Present the file with a 2–3 sentence headline of the most important finding from the report. Don't recap the whole thing — the user is about to read it.
---
## Quality Checklist
Before delivering, verify:
- Every claim is grounded in transcript evidence
- All 14 sections are substantive (or honestly marked as "no signal")
- Action items have owners and timelines
- Subtext analysis goes beyond surface-level observations
- Coaching notes reference specific moments, not generic advice
- Grades are justified with evidence
- The tone is direct and honest, not diplomatic
- Concepts are explained clearly for a non-specialist
- Strategic implications connect to the user's actual goals
- The "Bottom Line" section is genuinely useful, not a restatement of the summary
---
## Edge Cases
- **Very short transcript (under ~500 words):** Note that confidence is limited. Still produce the report, but flag that several sections may be thin.
- **Multiple meetings combined in one transcript:** Ask the user to clarify which meeting to analyse, or analyse the most substantial one and note the others.

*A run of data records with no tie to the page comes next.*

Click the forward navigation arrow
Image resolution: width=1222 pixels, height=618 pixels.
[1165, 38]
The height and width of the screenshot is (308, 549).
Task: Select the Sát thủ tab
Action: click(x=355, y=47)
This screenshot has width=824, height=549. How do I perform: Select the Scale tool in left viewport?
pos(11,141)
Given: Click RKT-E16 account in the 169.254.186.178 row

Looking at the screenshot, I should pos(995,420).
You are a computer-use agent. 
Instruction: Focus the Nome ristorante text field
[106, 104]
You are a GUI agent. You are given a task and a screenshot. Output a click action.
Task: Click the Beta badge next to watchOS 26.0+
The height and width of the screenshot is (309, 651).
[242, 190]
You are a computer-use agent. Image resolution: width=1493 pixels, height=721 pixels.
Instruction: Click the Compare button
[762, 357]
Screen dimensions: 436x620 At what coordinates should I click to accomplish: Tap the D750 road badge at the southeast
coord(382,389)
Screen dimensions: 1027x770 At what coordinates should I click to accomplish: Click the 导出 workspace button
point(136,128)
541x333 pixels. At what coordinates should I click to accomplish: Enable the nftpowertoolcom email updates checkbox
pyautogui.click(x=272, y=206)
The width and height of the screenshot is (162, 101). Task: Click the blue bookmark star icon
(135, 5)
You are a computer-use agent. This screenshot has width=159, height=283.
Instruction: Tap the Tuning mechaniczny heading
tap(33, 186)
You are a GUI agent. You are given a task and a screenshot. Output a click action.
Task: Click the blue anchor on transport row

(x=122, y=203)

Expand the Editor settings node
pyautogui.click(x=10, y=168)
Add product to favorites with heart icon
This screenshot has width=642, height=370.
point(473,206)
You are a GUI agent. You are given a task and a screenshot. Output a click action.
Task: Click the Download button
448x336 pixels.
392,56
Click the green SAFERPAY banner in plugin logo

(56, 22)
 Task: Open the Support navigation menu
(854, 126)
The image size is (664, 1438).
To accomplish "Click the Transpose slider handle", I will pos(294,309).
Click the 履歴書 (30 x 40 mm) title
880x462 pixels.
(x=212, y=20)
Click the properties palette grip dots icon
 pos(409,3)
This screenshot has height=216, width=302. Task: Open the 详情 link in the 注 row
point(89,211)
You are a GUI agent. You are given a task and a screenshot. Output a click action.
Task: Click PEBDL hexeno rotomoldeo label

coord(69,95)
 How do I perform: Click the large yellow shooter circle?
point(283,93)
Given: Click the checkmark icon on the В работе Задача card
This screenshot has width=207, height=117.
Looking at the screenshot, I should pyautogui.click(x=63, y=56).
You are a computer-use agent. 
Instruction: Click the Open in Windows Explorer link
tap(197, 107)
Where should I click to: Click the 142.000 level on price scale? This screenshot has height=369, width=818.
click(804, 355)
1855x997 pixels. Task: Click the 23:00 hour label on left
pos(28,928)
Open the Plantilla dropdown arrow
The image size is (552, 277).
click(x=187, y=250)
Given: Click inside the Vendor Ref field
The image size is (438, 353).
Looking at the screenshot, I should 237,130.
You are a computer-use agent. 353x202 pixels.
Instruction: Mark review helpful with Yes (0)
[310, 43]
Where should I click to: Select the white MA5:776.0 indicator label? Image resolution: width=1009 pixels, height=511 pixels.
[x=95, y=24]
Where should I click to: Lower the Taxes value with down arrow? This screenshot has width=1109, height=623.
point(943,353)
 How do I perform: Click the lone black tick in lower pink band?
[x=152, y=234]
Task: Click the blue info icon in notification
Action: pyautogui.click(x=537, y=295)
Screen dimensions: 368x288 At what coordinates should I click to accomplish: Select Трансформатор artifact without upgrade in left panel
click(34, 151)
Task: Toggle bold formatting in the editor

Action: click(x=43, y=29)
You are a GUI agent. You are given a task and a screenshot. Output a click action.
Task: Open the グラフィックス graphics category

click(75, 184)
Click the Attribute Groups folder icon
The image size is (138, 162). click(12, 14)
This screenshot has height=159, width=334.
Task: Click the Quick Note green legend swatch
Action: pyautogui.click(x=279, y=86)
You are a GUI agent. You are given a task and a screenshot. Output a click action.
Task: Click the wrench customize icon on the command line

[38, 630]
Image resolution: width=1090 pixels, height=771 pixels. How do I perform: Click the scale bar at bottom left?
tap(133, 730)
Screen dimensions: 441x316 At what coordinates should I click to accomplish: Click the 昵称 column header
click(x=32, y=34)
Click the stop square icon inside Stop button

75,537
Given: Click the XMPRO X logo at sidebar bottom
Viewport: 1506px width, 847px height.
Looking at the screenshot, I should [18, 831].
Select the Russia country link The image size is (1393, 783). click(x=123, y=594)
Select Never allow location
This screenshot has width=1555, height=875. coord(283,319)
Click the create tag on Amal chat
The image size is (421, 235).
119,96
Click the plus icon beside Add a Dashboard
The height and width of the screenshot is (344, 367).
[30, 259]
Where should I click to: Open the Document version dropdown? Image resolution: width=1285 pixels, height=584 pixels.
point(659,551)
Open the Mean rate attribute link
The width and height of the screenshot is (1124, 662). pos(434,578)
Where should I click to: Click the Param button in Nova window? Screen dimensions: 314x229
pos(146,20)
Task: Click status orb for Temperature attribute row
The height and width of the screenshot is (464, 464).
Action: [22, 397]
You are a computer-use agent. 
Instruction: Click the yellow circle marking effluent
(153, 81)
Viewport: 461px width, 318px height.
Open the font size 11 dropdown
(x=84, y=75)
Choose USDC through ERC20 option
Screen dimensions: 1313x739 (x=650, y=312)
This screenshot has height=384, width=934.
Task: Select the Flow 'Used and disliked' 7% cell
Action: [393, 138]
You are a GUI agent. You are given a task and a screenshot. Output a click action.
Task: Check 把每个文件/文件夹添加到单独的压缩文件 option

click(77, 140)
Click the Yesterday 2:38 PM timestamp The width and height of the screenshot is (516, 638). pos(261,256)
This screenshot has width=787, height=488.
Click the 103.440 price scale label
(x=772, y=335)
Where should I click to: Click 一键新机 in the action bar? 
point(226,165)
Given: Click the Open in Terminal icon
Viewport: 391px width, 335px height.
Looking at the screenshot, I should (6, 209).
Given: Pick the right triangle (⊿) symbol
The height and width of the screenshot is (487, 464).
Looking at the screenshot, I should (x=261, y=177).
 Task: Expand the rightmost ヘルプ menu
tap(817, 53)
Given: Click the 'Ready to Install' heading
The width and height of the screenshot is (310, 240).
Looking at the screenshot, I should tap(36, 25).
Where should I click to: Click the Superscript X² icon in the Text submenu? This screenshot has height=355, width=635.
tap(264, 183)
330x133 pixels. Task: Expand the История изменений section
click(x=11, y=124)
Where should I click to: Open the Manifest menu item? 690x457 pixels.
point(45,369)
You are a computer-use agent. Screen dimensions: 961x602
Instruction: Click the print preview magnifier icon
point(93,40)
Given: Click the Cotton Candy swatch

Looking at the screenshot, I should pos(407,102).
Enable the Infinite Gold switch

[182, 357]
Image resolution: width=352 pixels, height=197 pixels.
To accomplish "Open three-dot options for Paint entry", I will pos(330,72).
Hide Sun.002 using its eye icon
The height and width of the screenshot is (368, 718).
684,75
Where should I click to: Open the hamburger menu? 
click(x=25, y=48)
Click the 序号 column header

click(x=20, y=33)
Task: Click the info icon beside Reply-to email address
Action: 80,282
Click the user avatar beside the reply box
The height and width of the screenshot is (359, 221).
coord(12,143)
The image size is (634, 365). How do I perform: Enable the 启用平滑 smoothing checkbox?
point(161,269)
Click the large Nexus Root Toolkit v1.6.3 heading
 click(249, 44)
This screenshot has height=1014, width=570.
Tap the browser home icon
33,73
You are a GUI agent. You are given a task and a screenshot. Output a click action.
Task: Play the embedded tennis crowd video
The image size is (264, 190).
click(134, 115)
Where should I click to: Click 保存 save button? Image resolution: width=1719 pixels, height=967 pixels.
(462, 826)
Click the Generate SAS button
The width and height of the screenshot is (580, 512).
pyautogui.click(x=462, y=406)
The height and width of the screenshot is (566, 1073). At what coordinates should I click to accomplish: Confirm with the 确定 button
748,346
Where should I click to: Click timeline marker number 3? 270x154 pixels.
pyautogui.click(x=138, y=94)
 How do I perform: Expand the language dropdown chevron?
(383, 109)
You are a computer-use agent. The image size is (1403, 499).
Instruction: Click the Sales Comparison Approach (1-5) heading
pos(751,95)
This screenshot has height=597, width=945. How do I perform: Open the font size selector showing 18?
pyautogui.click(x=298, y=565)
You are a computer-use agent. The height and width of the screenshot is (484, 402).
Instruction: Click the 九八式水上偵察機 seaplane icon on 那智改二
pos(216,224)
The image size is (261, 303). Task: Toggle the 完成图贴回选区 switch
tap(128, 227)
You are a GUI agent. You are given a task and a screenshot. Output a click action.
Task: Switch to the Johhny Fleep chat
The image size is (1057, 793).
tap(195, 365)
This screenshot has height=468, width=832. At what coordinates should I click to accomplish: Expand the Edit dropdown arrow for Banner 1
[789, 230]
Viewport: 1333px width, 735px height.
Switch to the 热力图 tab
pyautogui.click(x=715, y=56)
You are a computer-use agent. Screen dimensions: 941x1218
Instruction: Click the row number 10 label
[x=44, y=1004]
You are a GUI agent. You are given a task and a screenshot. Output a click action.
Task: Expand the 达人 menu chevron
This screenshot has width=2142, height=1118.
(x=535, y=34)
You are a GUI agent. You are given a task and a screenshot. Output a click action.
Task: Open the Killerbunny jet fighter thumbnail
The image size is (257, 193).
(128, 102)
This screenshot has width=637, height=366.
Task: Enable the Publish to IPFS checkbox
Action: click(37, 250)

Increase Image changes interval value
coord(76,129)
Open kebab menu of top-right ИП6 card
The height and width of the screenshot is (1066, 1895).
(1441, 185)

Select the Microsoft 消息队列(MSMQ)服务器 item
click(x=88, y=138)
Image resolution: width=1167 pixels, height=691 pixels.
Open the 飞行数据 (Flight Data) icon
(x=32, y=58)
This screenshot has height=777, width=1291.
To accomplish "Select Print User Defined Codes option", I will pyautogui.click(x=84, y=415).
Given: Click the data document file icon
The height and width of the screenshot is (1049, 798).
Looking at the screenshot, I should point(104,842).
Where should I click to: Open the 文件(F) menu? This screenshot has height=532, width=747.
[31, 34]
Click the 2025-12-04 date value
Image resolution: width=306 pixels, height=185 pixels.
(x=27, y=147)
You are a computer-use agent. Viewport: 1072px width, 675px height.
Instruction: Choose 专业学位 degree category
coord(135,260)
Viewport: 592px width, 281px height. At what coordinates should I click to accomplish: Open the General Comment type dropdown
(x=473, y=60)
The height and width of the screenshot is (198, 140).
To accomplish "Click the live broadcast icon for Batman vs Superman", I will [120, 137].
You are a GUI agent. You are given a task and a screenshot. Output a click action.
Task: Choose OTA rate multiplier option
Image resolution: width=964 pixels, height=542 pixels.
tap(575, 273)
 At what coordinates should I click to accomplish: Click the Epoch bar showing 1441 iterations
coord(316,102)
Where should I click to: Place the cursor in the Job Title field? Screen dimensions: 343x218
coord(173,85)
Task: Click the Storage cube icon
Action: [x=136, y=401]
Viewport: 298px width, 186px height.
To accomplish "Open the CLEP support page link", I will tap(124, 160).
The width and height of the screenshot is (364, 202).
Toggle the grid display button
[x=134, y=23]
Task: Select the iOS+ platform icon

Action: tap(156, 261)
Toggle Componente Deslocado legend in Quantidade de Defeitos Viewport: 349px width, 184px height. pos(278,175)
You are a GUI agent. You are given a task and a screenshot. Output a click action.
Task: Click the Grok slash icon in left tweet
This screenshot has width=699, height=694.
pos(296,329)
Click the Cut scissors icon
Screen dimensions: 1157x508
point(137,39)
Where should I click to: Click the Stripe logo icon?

- **No clear "user" / observer-only transcript:** Grade the most senior or most active participant on the presenting side. State who you're grading at the top of the report.
- **Transcript with poor speaker labels ("Speaker 1", "Speaker 2"):** Infer roles from content and label them inferred (e.g. "Speaker 1 (likely the buyer)").
- **Granola/Otter URL that returns no transcript content via web_fetch:** Tell the user the link didn't return readable content and ask them to either make it public, upload the file, or paste the text.